Dataset entries:
----

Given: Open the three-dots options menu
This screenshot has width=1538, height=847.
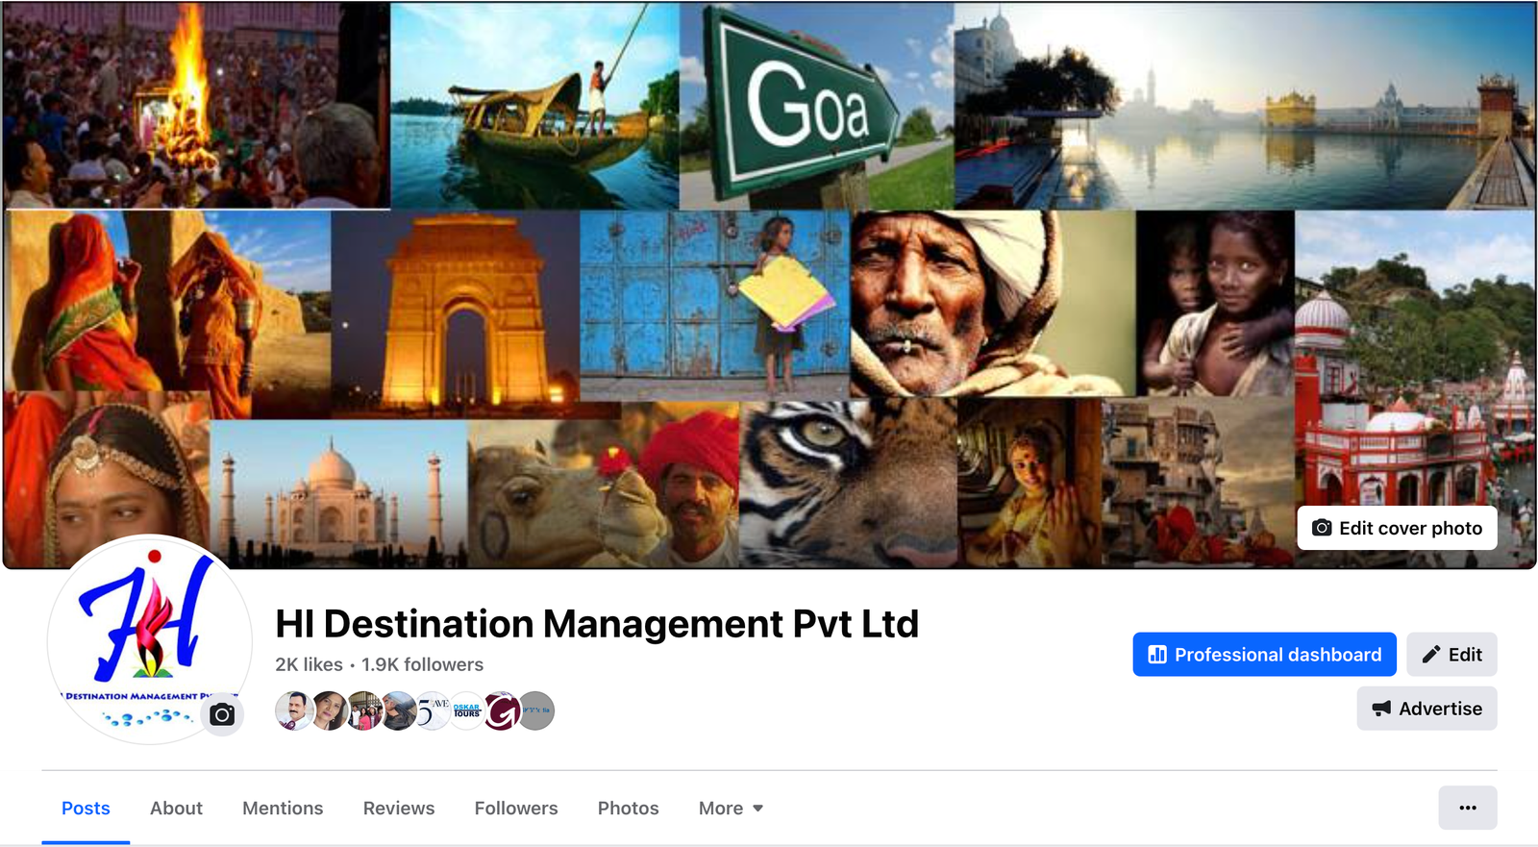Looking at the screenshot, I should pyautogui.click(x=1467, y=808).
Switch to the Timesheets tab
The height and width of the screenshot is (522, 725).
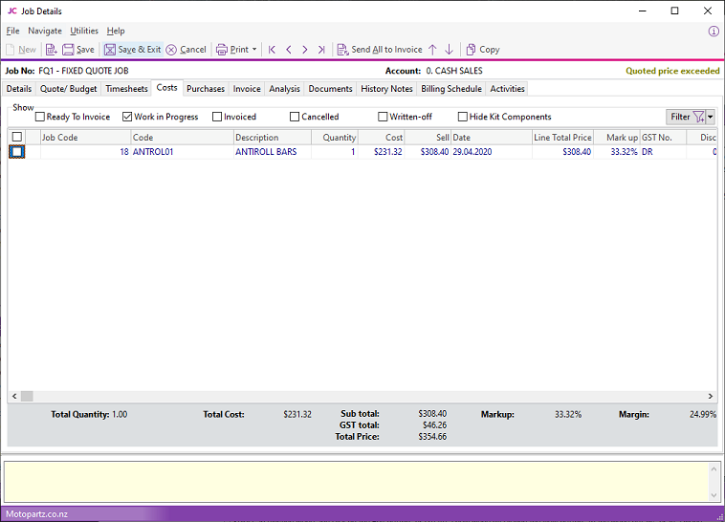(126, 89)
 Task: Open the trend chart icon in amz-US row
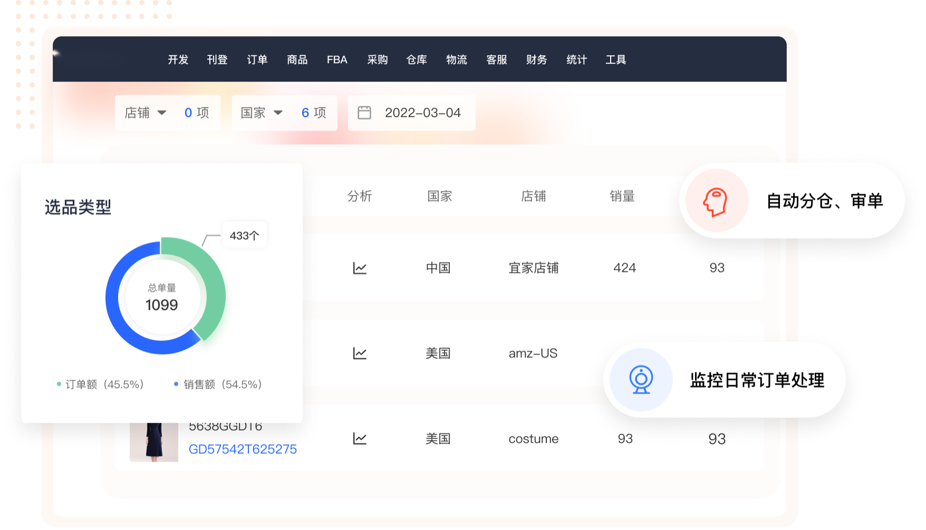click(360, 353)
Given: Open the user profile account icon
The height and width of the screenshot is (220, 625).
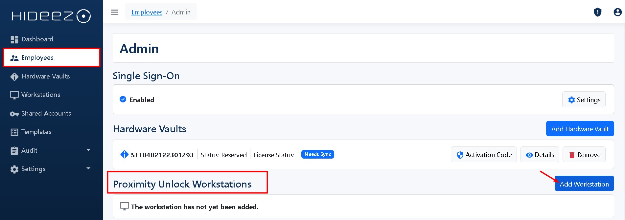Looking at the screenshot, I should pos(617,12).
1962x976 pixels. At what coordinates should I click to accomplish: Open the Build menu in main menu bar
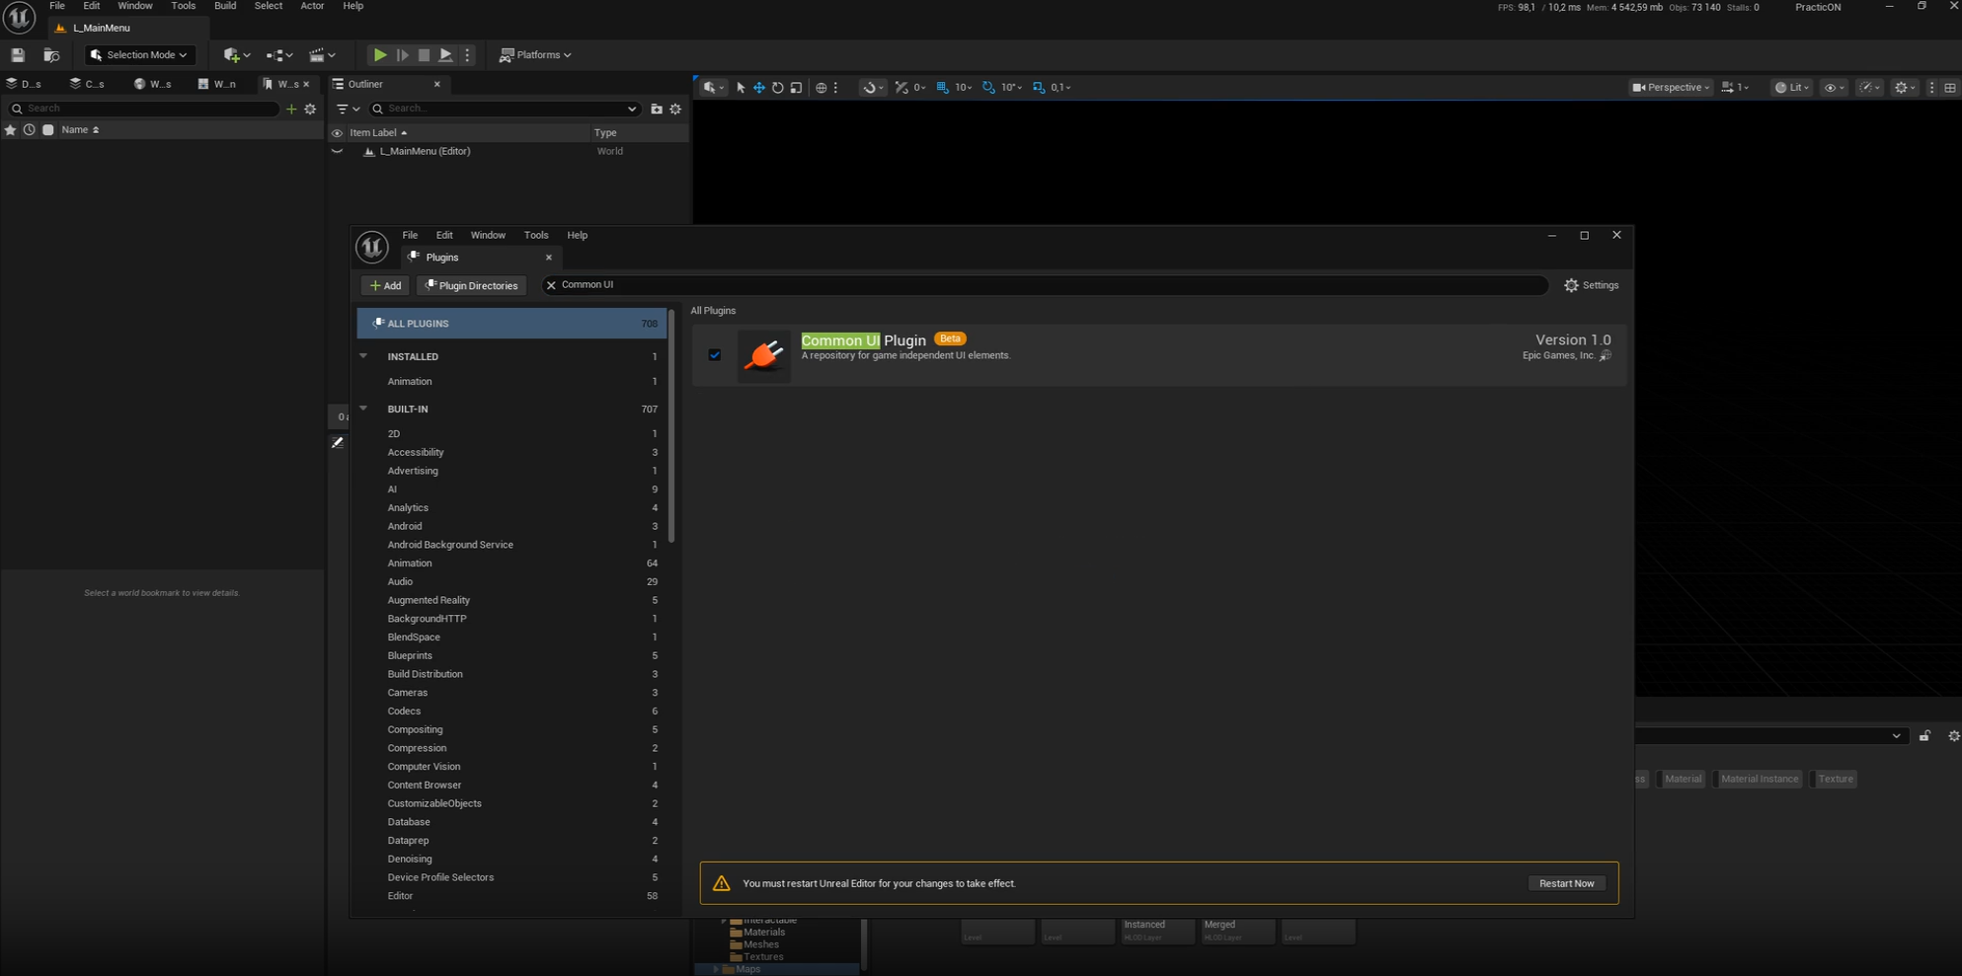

----

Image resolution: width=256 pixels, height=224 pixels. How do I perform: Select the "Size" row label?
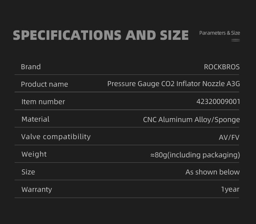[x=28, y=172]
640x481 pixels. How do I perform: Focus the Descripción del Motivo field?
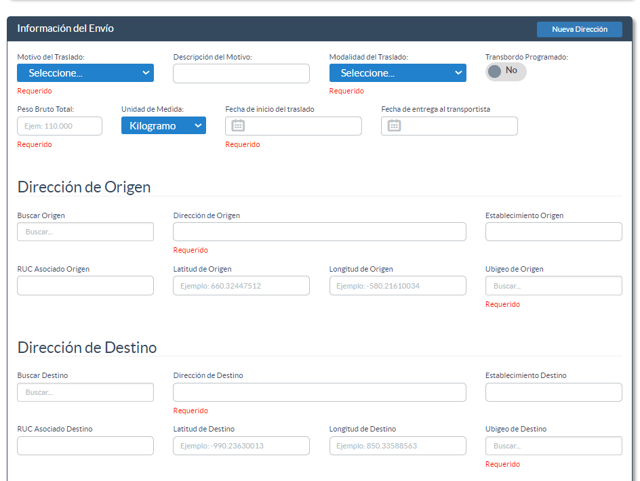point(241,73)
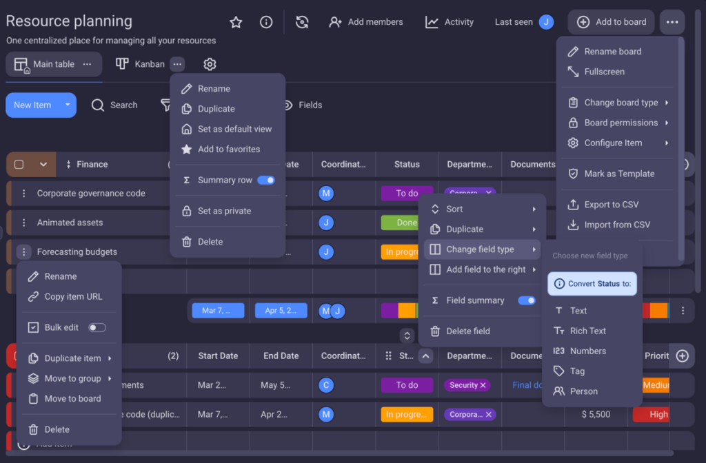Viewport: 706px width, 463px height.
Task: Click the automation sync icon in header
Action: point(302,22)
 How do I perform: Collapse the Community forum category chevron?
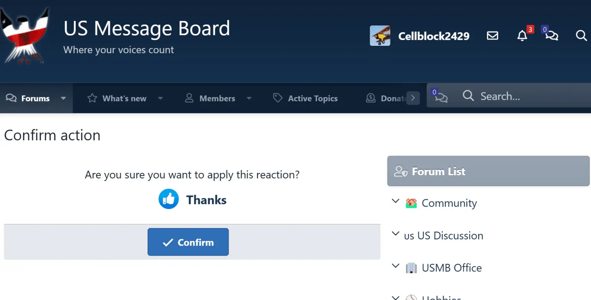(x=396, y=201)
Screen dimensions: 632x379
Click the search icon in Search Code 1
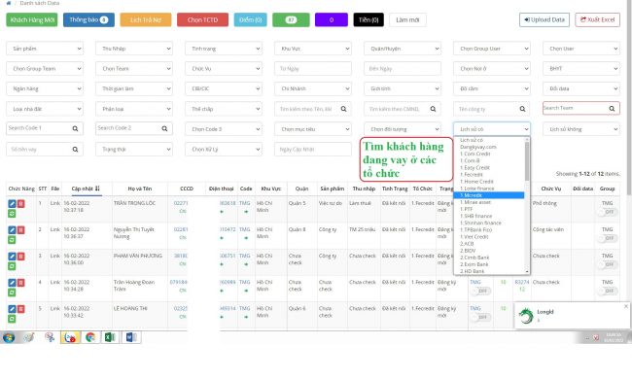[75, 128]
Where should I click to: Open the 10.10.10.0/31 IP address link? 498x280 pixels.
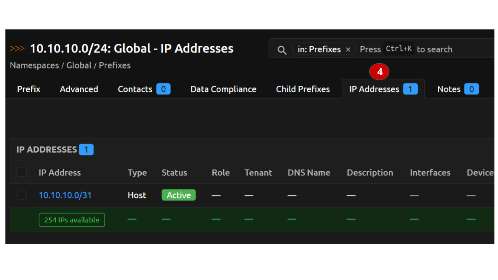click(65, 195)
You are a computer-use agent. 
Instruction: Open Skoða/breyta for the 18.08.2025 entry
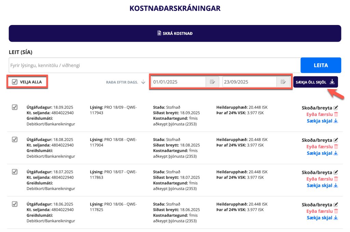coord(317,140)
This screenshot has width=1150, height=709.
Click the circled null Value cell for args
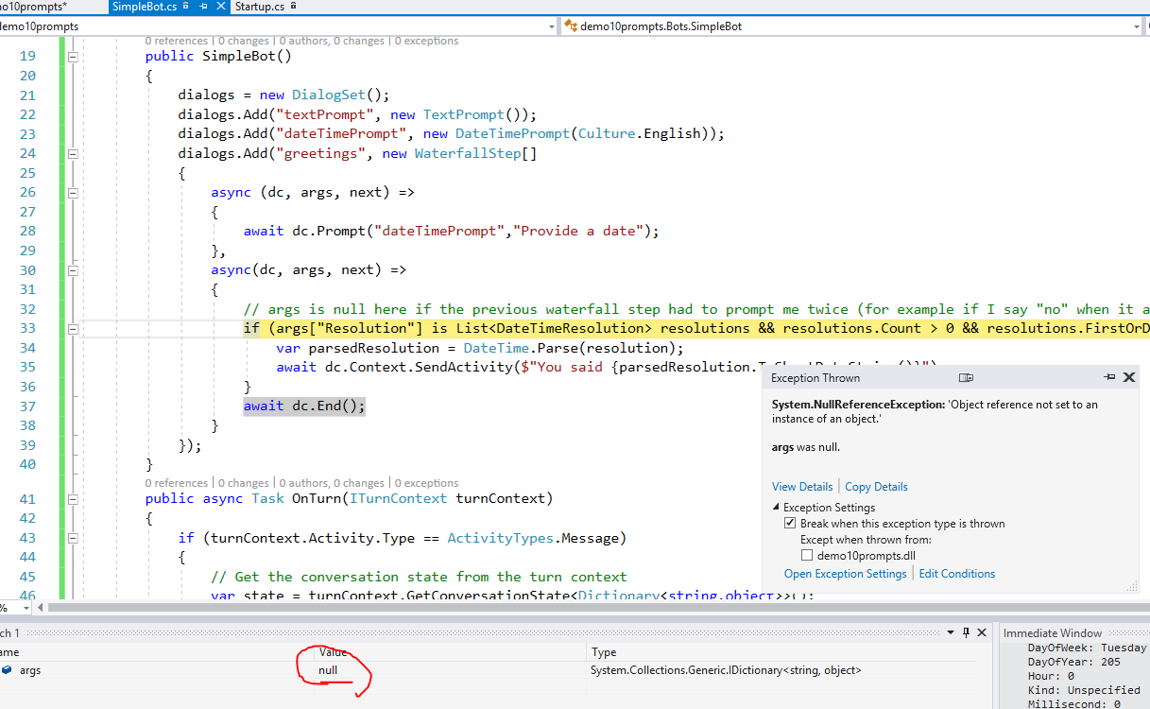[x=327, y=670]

----

Try it -
Check each line above for the string "Given" and show the ones that have it.

Solution to the exercise -
Given: Open the three-dots options menu
Given: Open the user profile account icon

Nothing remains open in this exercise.